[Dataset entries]
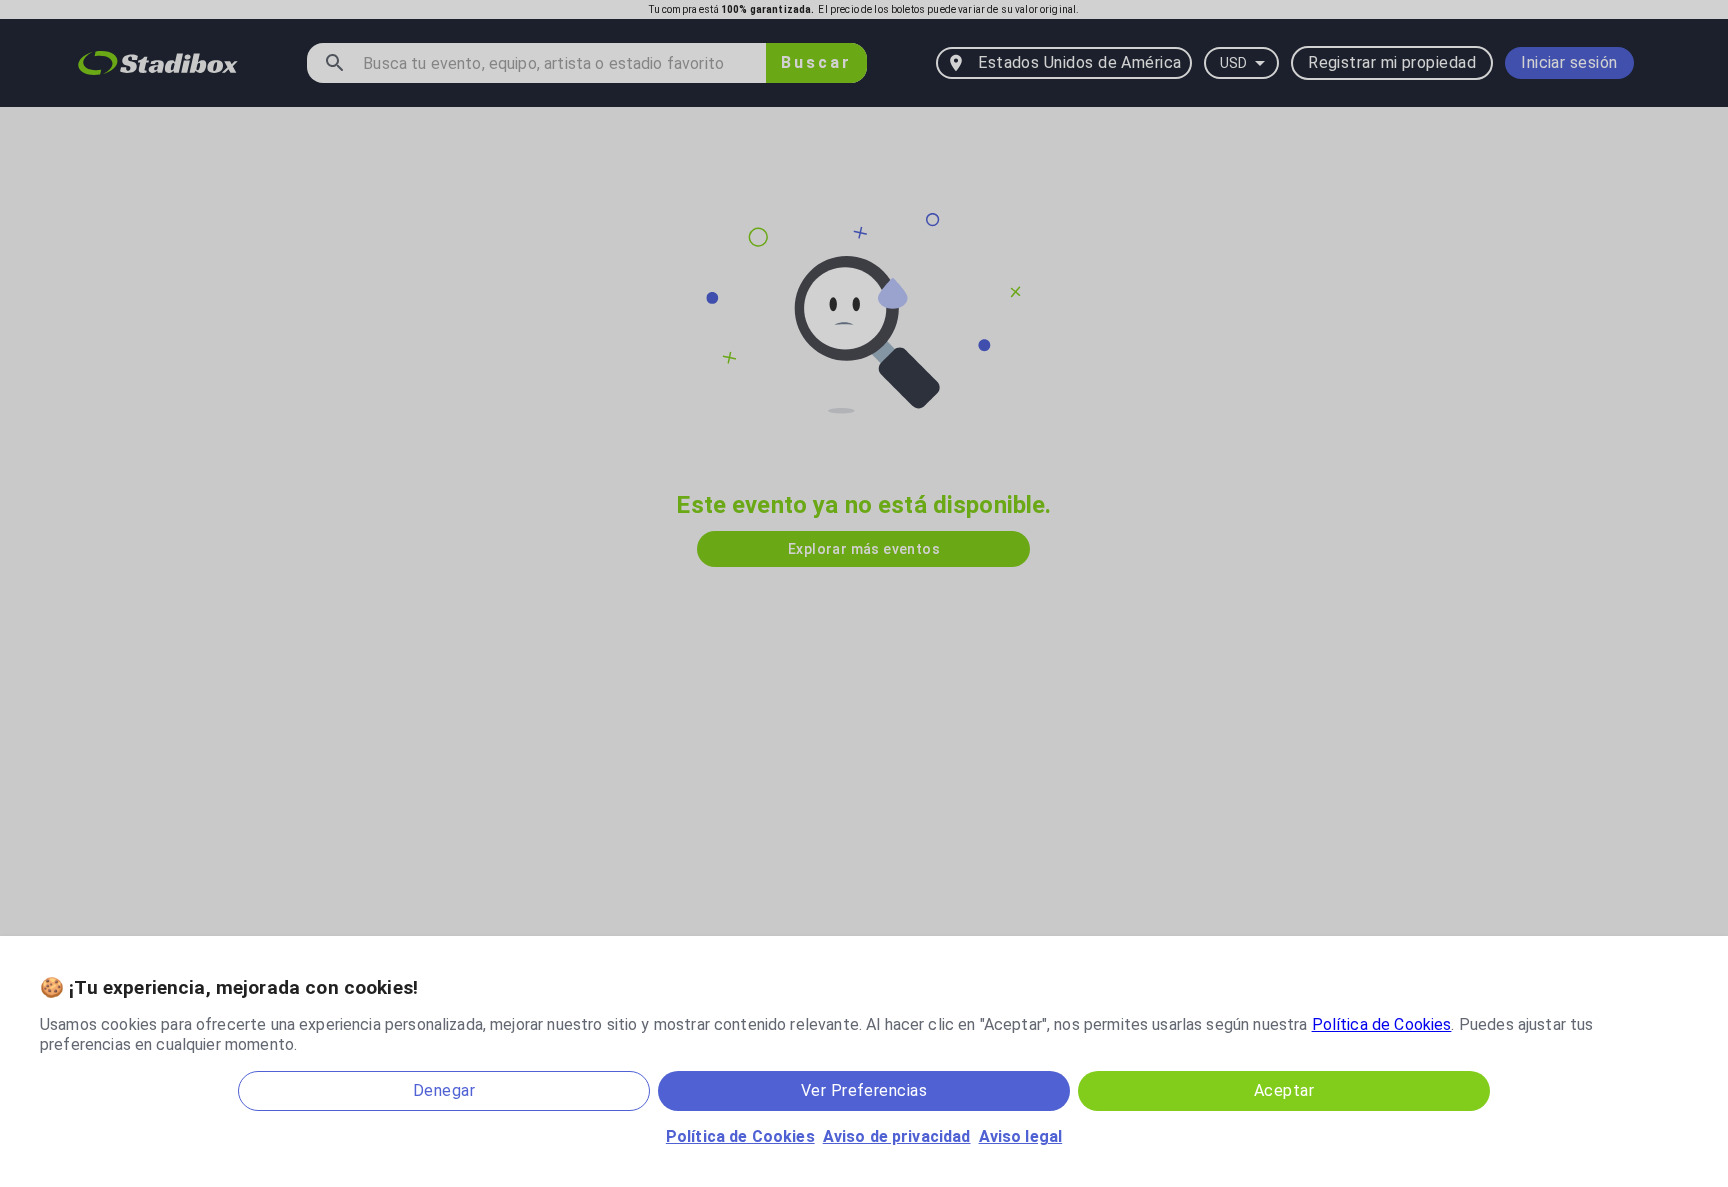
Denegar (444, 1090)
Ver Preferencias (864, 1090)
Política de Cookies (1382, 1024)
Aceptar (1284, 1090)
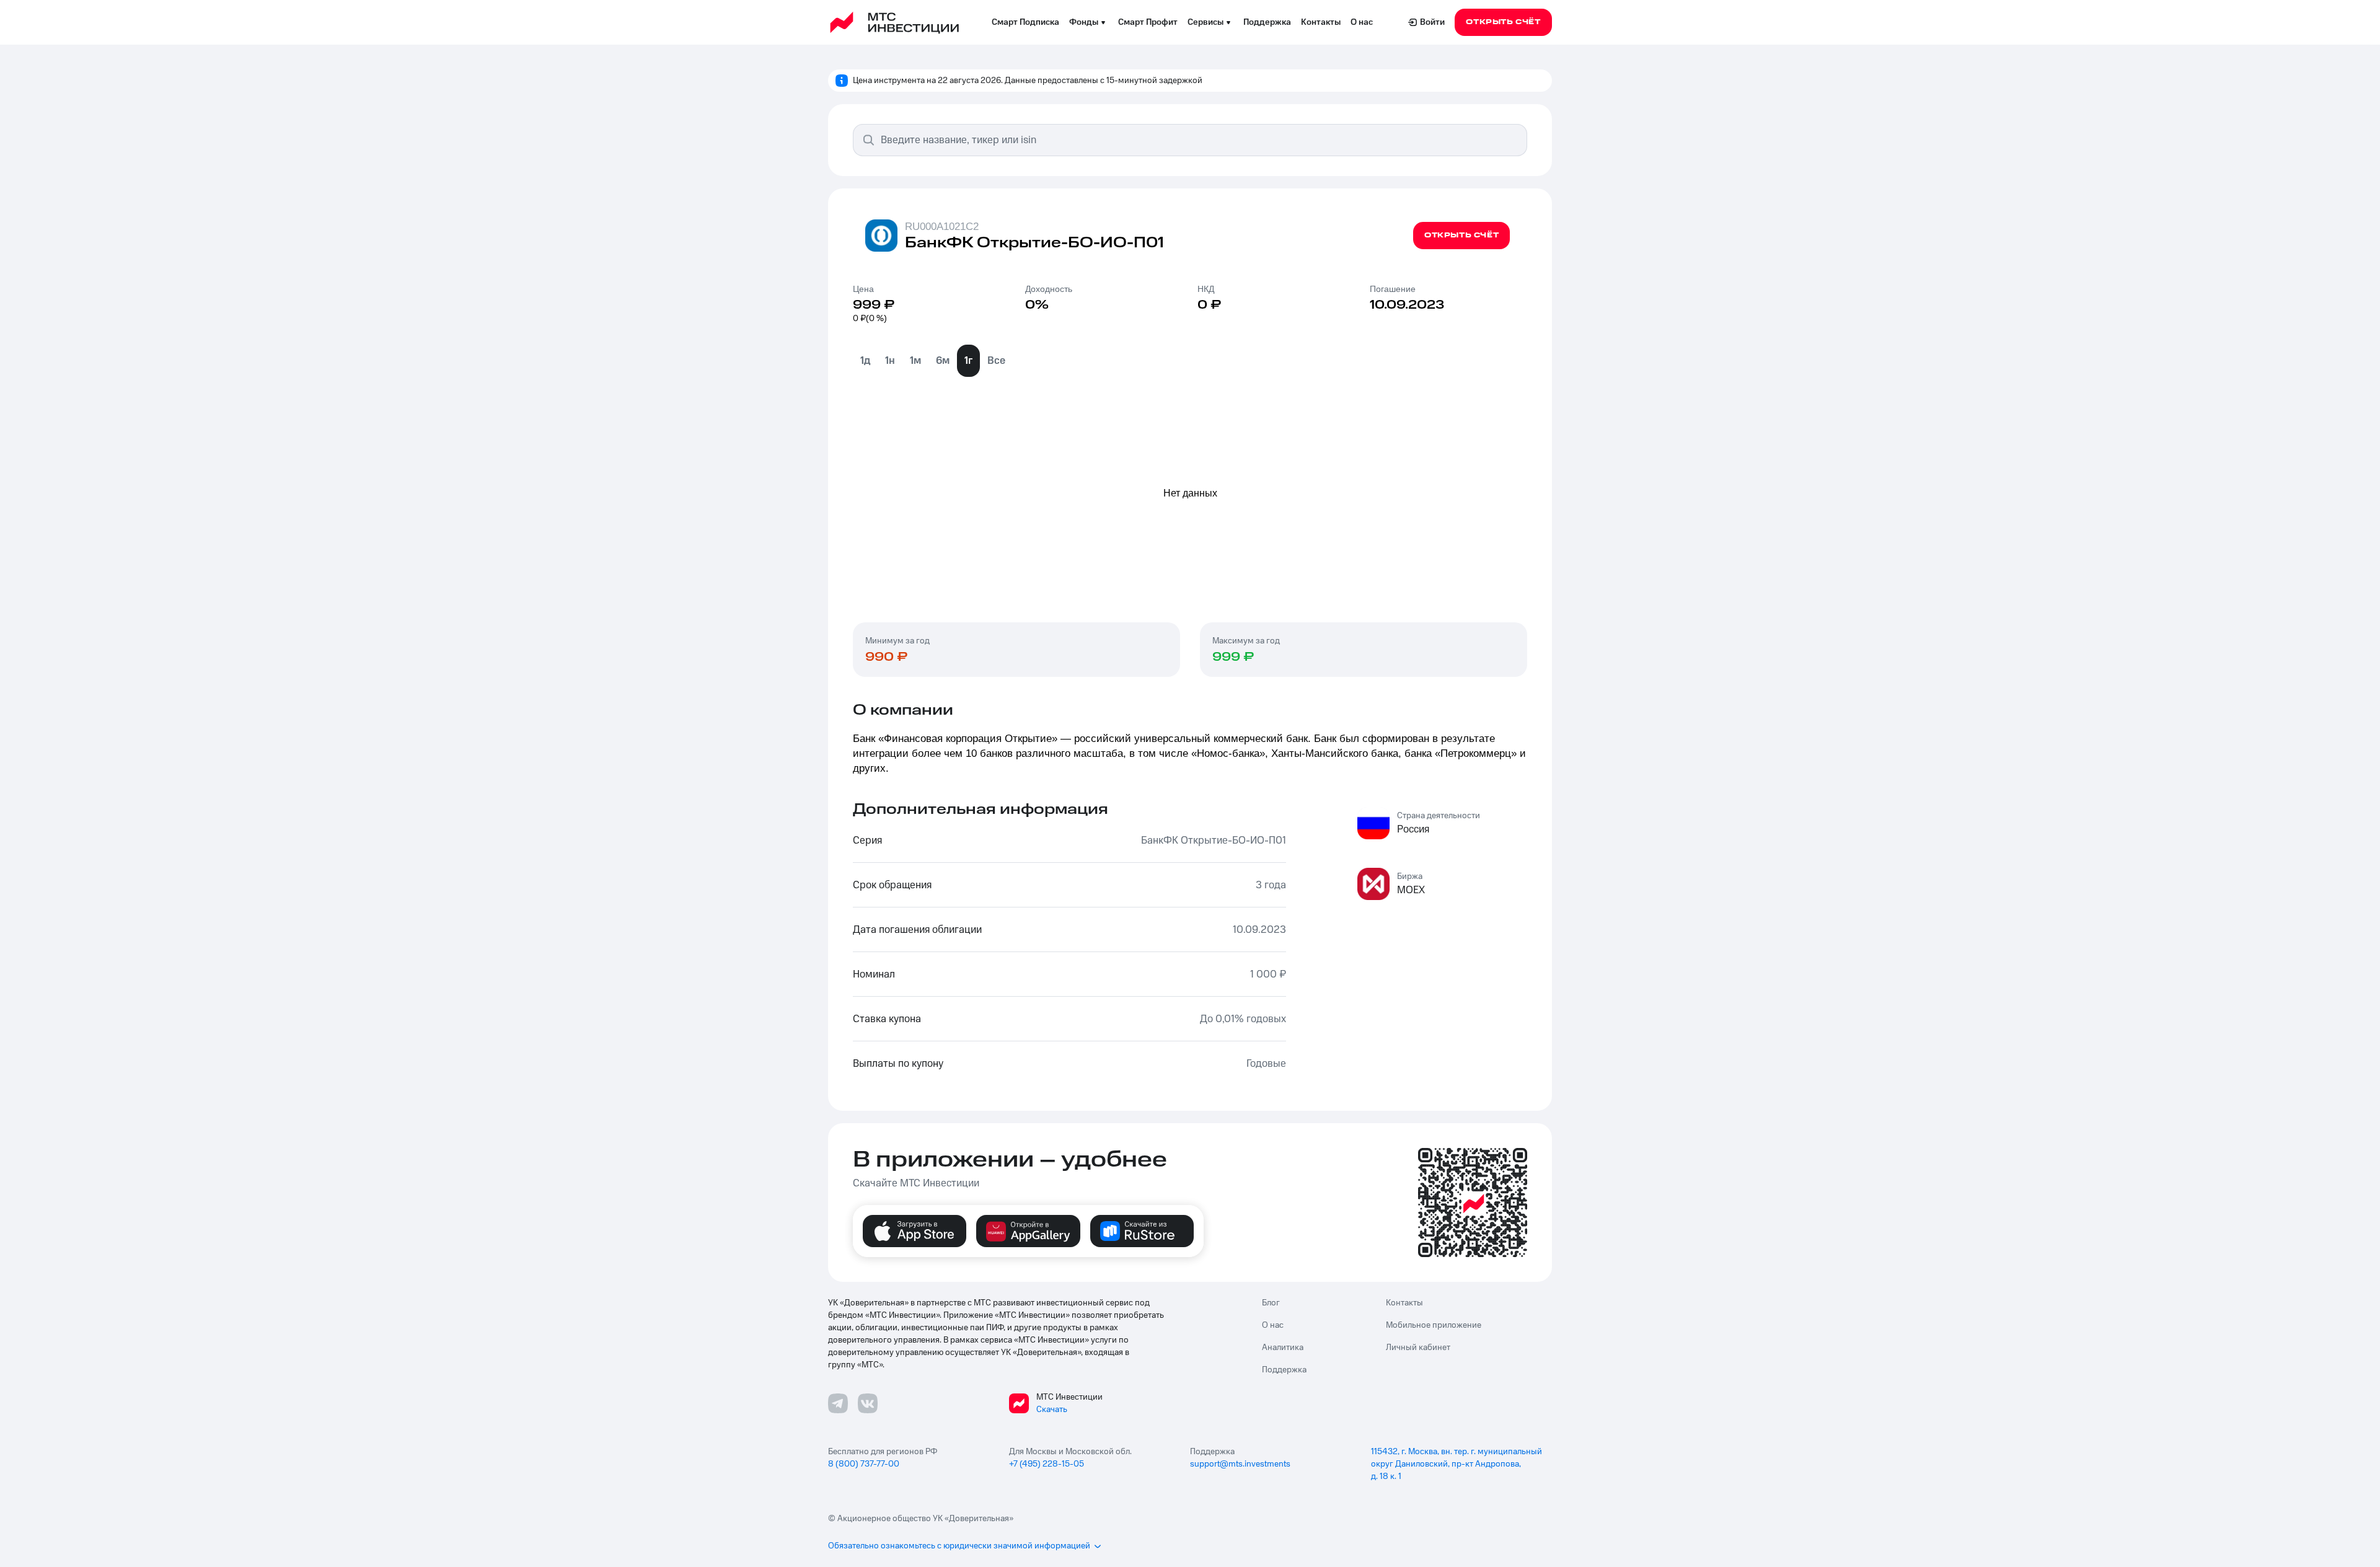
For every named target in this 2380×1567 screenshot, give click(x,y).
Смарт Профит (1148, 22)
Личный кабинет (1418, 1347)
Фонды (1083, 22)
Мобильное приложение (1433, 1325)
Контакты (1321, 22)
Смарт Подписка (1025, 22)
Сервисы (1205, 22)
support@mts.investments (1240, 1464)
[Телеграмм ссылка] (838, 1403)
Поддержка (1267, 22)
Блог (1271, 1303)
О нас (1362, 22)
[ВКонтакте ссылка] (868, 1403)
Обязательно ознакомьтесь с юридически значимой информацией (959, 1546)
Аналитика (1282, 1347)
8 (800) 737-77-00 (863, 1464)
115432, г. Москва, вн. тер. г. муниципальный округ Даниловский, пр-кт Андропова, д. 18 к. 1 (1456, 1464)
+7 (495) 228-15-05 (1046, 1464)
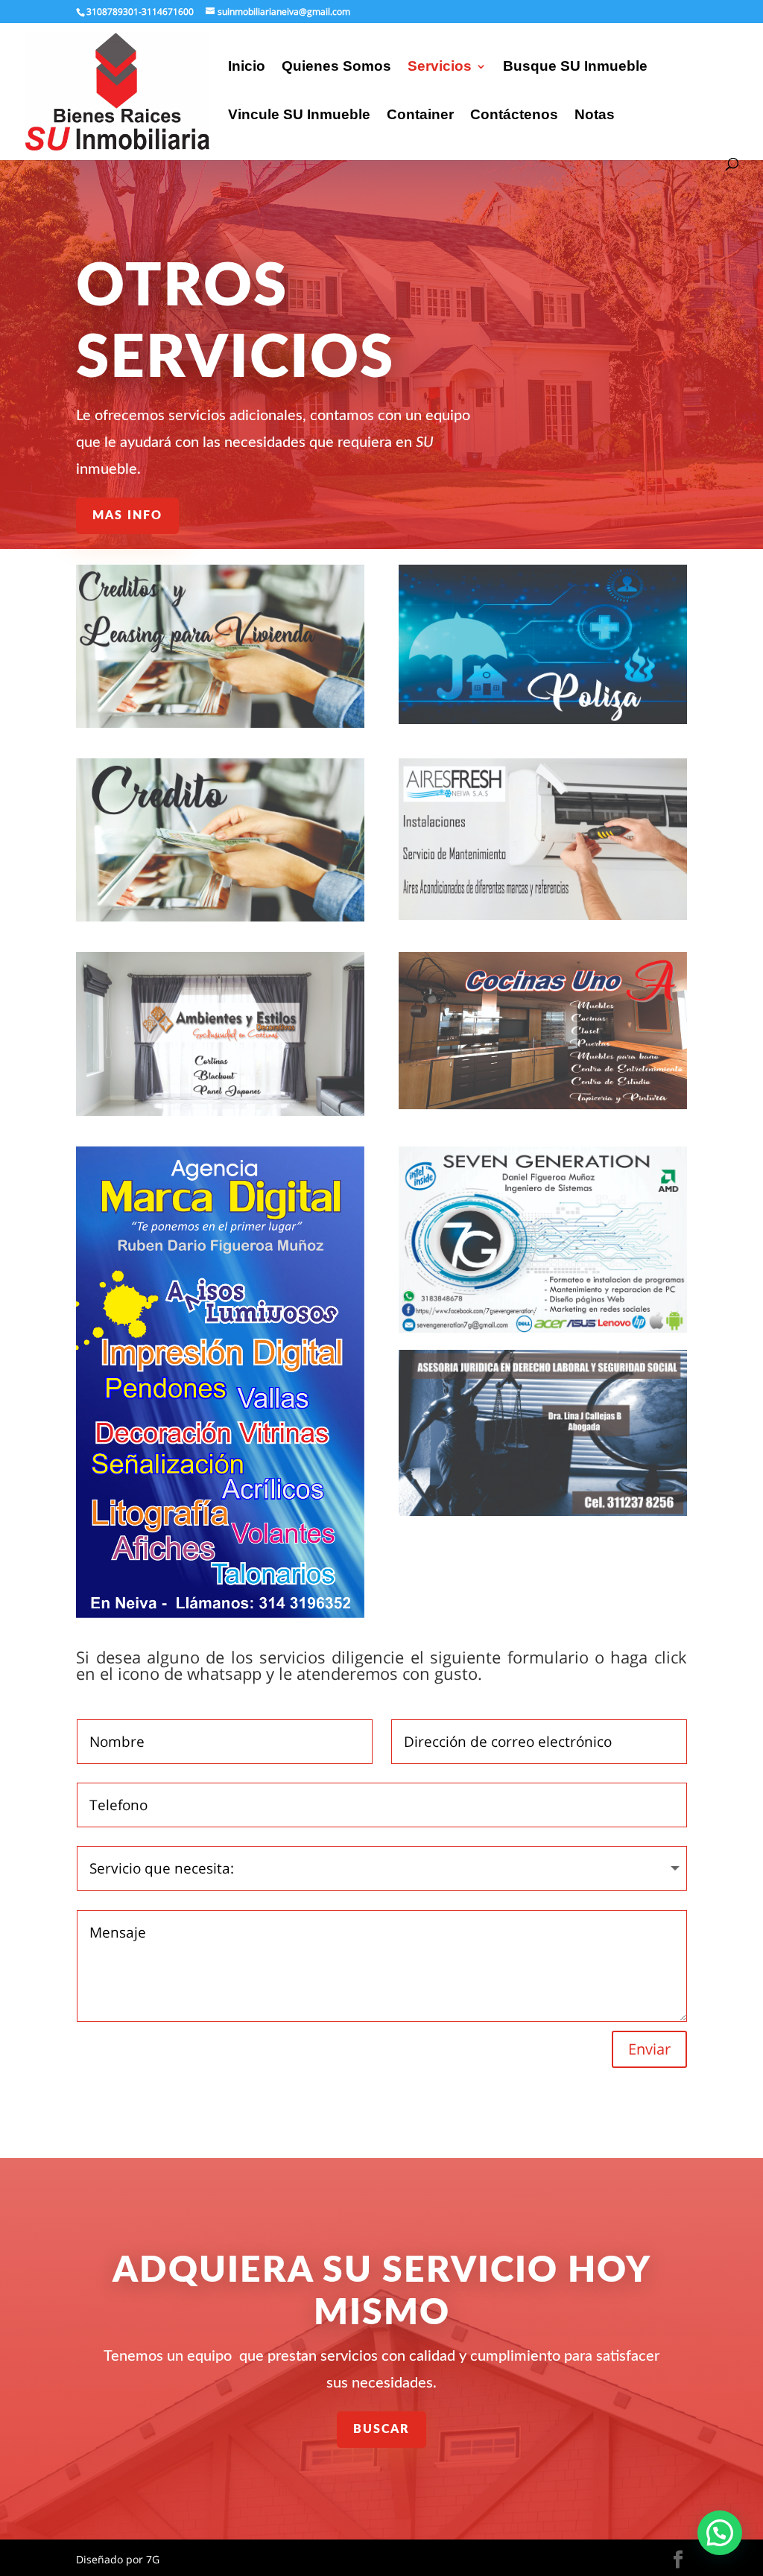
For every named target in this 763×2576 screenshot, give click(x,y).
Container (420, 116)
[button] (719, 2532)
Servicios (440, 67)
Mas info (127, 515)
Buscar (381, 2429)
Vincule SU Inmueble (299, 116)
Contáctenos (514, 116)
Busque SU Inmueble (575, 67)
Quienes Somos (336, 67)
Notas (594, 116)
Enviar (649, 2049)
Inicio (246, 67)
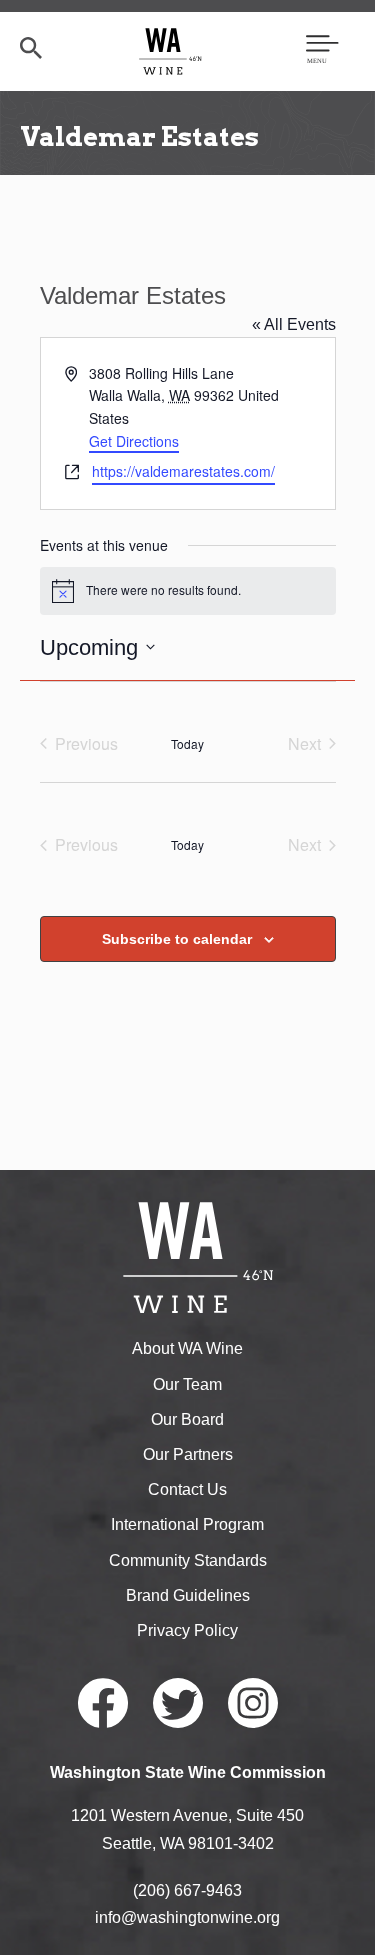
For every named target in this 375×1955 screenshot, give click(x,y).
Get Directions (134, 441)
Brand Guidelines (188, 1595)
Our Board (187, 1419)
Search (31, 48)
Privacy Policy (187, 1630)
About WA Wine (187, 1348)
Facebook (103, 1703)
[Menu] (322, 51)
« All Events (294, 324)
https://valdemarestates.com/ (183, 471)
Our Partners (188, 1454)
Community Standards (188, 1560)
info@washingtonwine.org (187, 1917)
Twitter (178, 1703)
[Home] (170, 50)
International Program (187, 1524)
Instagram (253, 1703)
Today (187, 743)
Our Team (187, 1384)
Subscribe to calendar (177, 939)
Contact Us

• [WHAT IS REQUIRED]: Copy out the lines above, from the one holding "Twitter (178, 1703)" through the final line, with no other lines.

• [REPLY]:
Twitter (178, 1703)
[Home] (170, 50)
International Program (187, 1524)
Instagram (253, 1703)
Today (187, 743)
Our Team (187, 1384)
Subscribe to calendar (177, 939)
Contact Us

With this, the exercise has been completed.